Migrants in Brownsville, Texas, face uncertainty and danger as US immigration policies shift
Migrants who have crossed the border from Mexico to Brownsville, Texas, are searching for a comfortable place to spend the night before an anticipated change in US regulations. This change could make it more challenging for those who come after them. Dasling Sánchez, a Venezuelan, explained that she was afraid of being denied entry, so she and her children left Mexico and waited several days in Matamoros before crossing into Brownsville.
Title 42, a measure implemented during the Trump administration that allowed authorities to deport or reject migrants without considering their asylum claims, is set to end on Thursday. While some fear that this could lead to an increase in illegal entry into the US, others believe that it may complicate the process.
Hundreds of migrants are being brought to Brownsville every day, where they are processed in detention centers and supported by humanitarian organizations. Many walk-in groups through the city, and while some are from Venezuela, there are also Colombians, Central Americans, and Asians. Some migrants have US-resident sponsors who help them enter, while others enter while their asylum application is being reviewed.

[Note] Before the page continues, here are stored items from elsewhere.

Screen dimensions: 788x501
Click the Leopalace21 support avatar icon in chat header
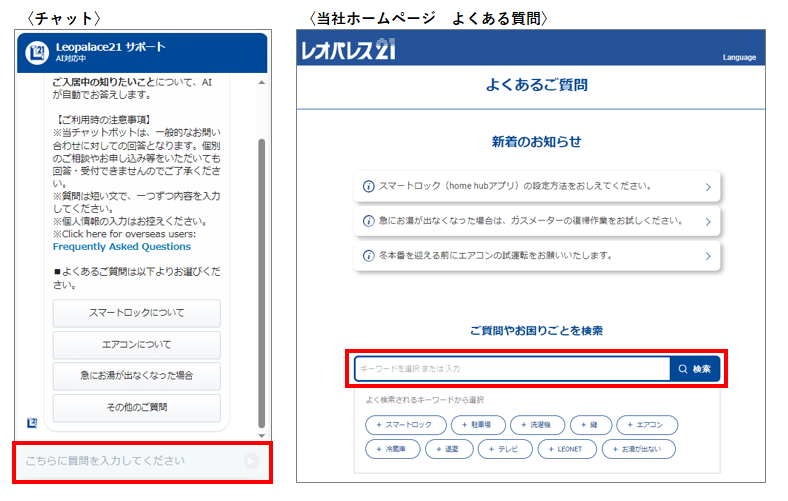(38, 52)
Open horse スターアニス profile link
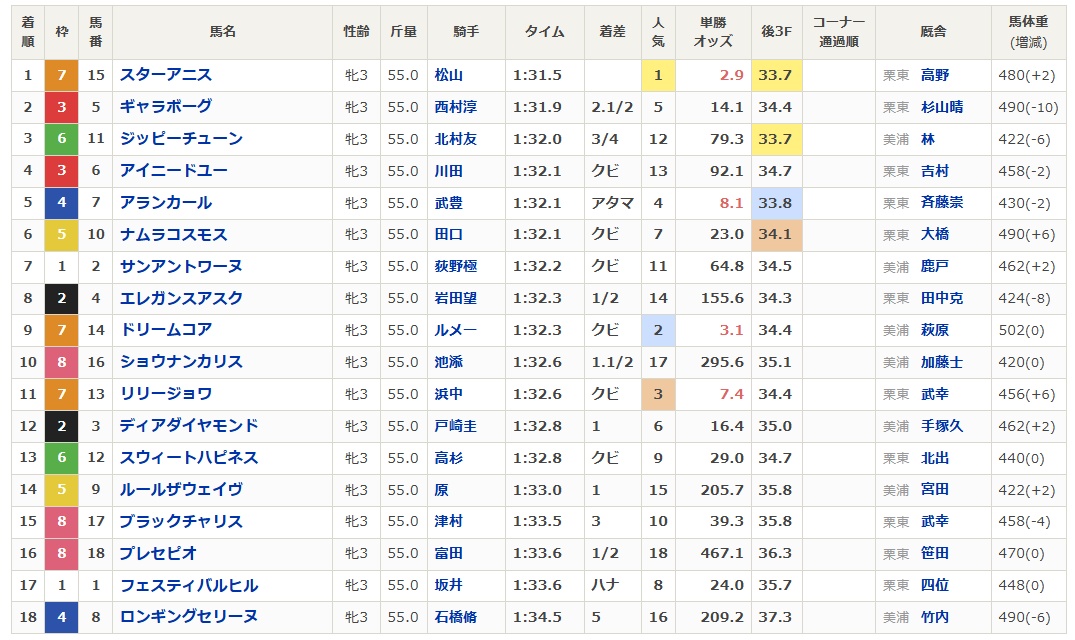The height and width of the screenshot is (640, 1075). 166,75
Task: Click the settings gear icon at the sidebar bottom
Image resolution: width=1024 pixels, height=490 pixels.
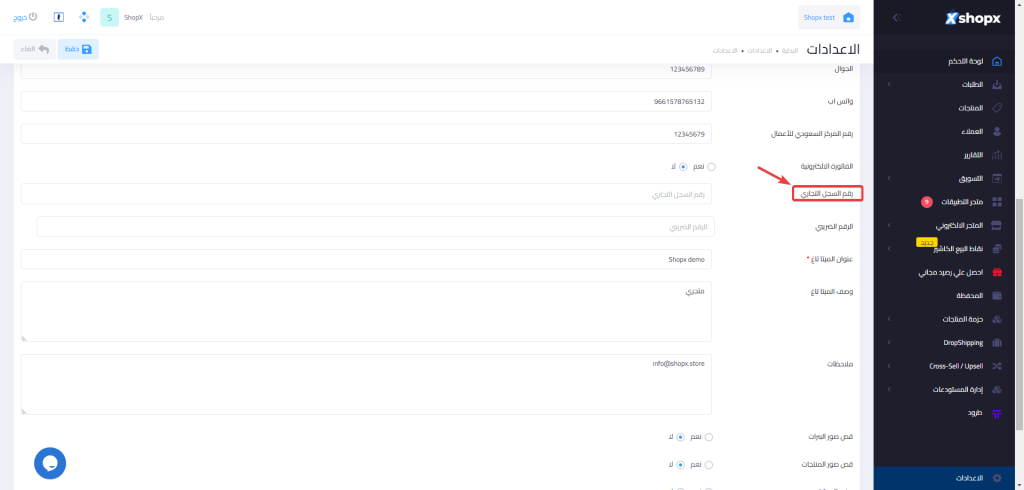Action: (995, 478)
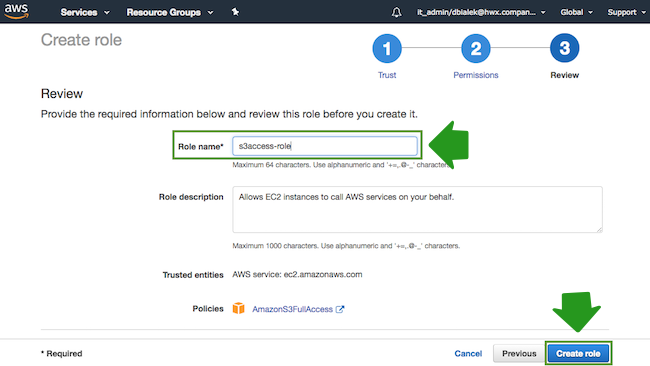Screen dimensions: 650x366
Task: Expand the Services dropdown menu
Action: 85,12
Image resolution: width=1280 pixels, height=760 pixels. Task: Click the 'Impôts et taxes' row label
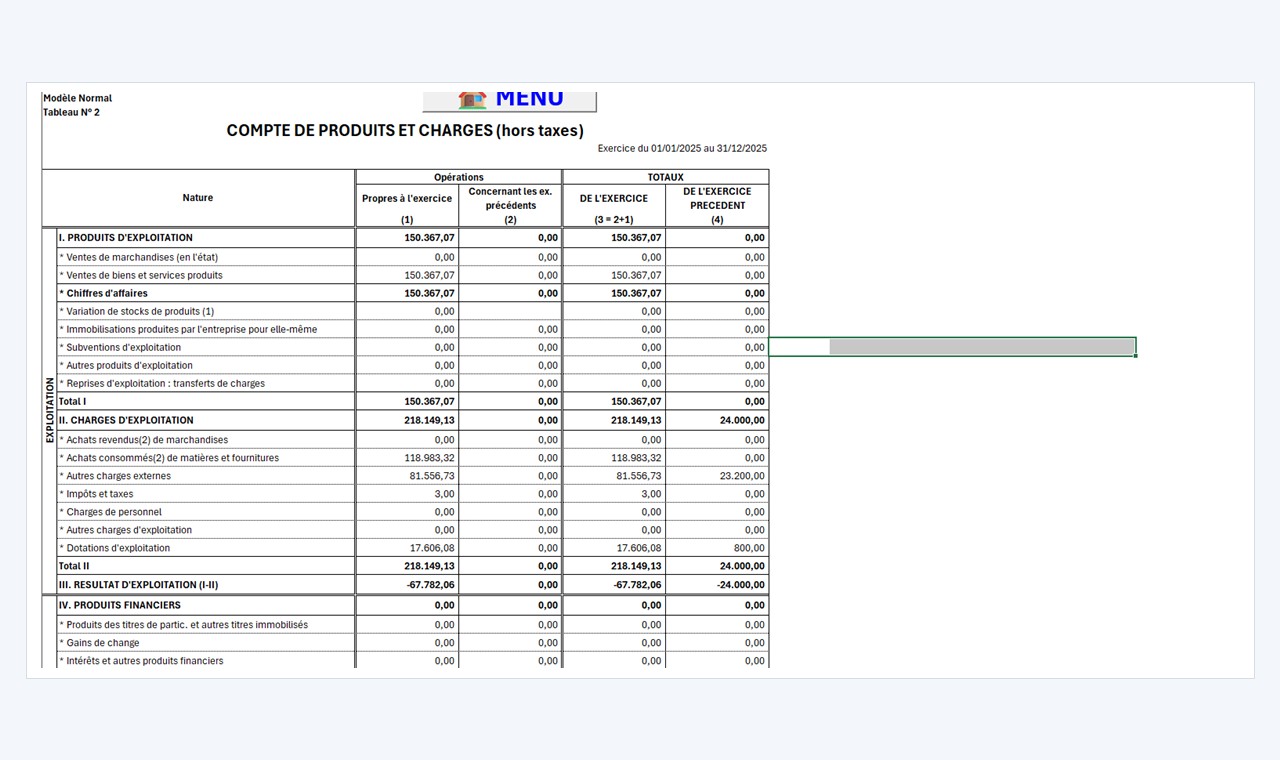click(x=96, y=494)
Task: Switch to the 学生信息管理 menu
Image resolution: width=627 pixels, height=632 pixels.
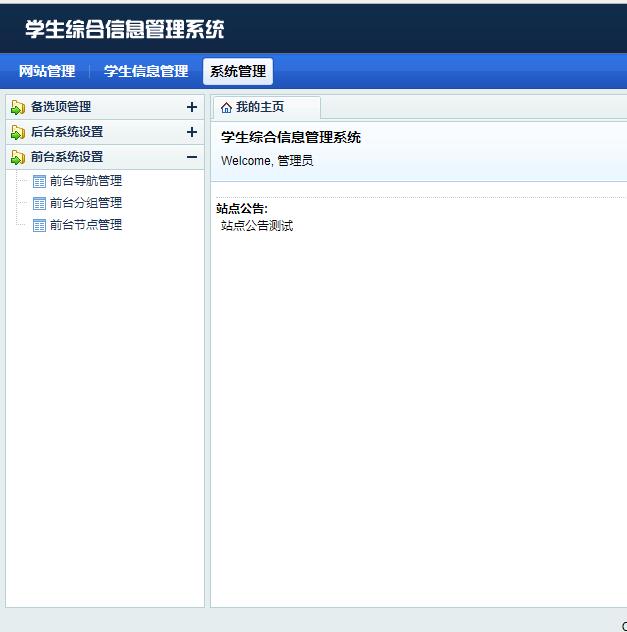Action: coord(146,71)
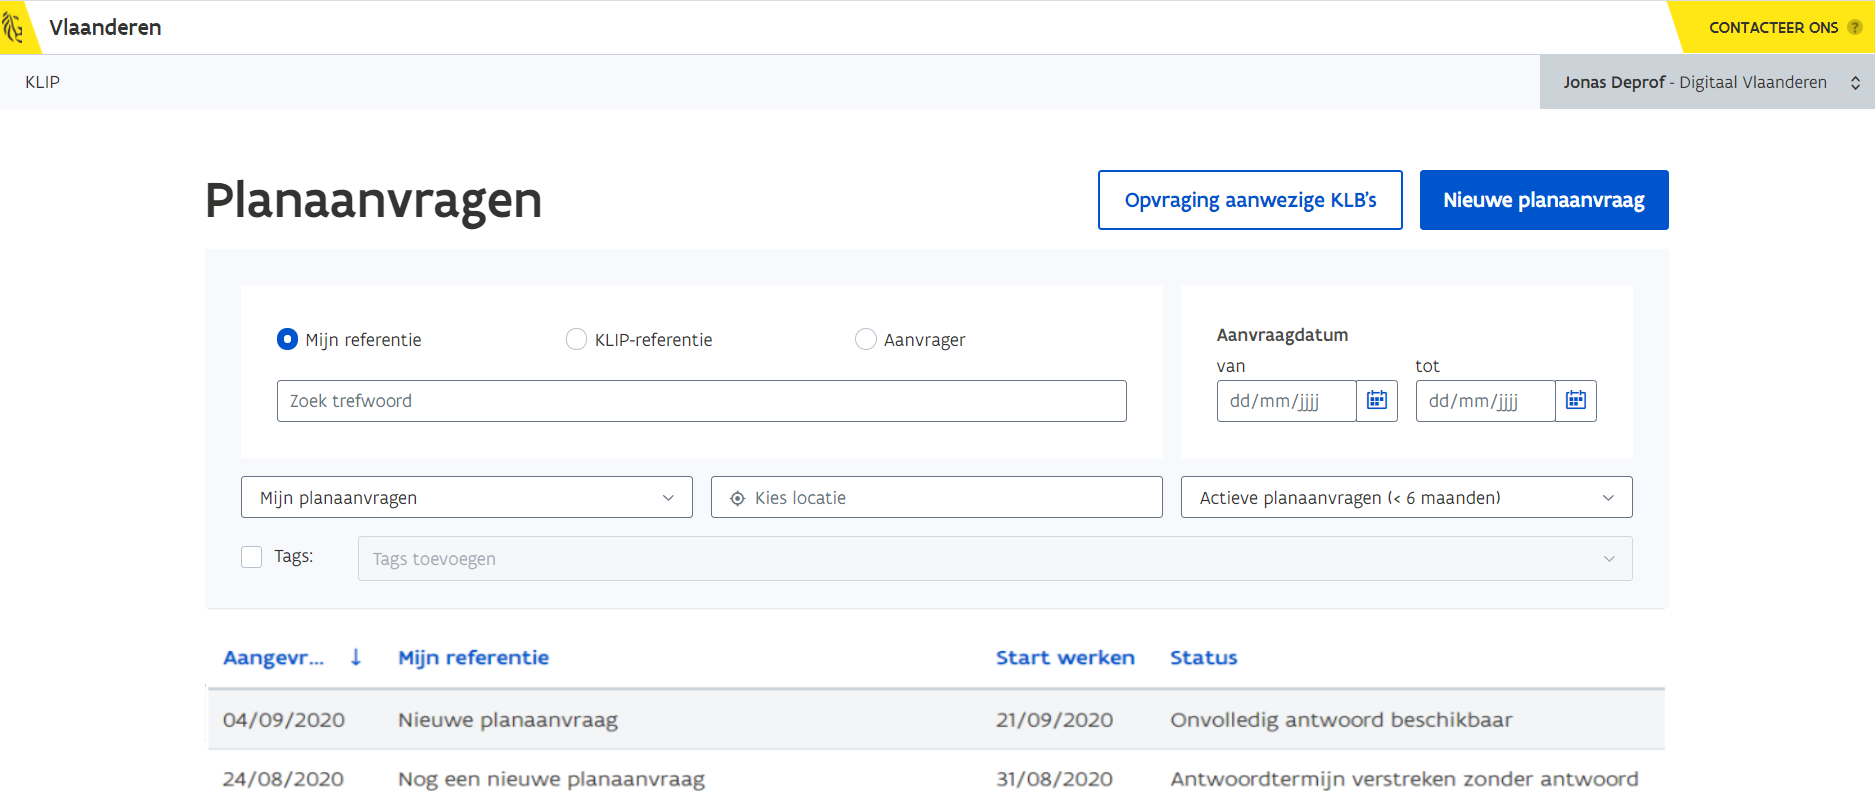Expand the 'Mijn planaanvragen' dropdown
The width and height of the screenshot is (1875, 791).
coord(466,498)
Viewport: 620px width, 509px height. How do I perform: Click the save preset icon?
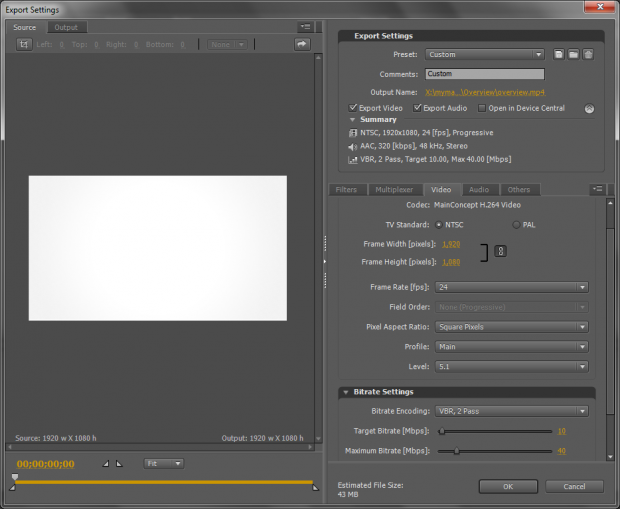559,54
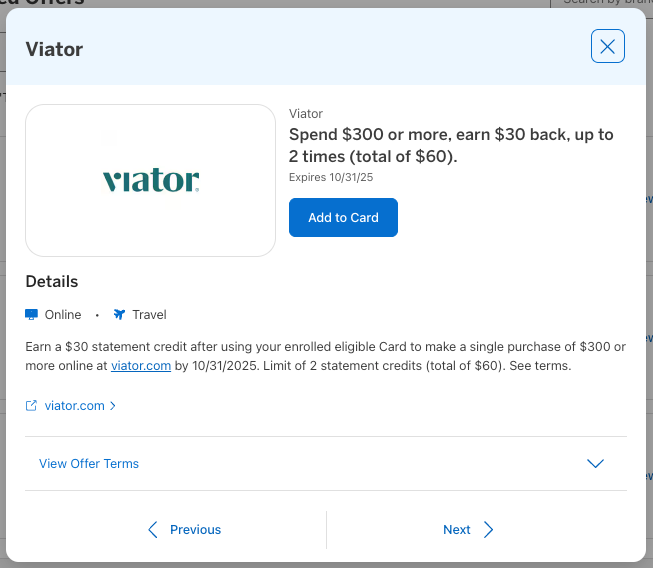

Despite the challenges they have faced during their journey, the dangers for migrants continue on US soil. Recently, eight people, mostly migrants, were killed after being hit by a vehicle near a shelter. The government of Joe Biden plans to send 1,500 soldiers to the border to help manage the situation, while critics like Texas Governor Greg Abbott are calling for more troops.
While waiting for their situations to be resolved, migrants in Brownsville are supported by humanitarian organizations and wait for family members to deposit money for transportation. José Luis Aular, a Venezuelan migrant, acknowledges that migration will always exist, regardless of the obstacles put in its way.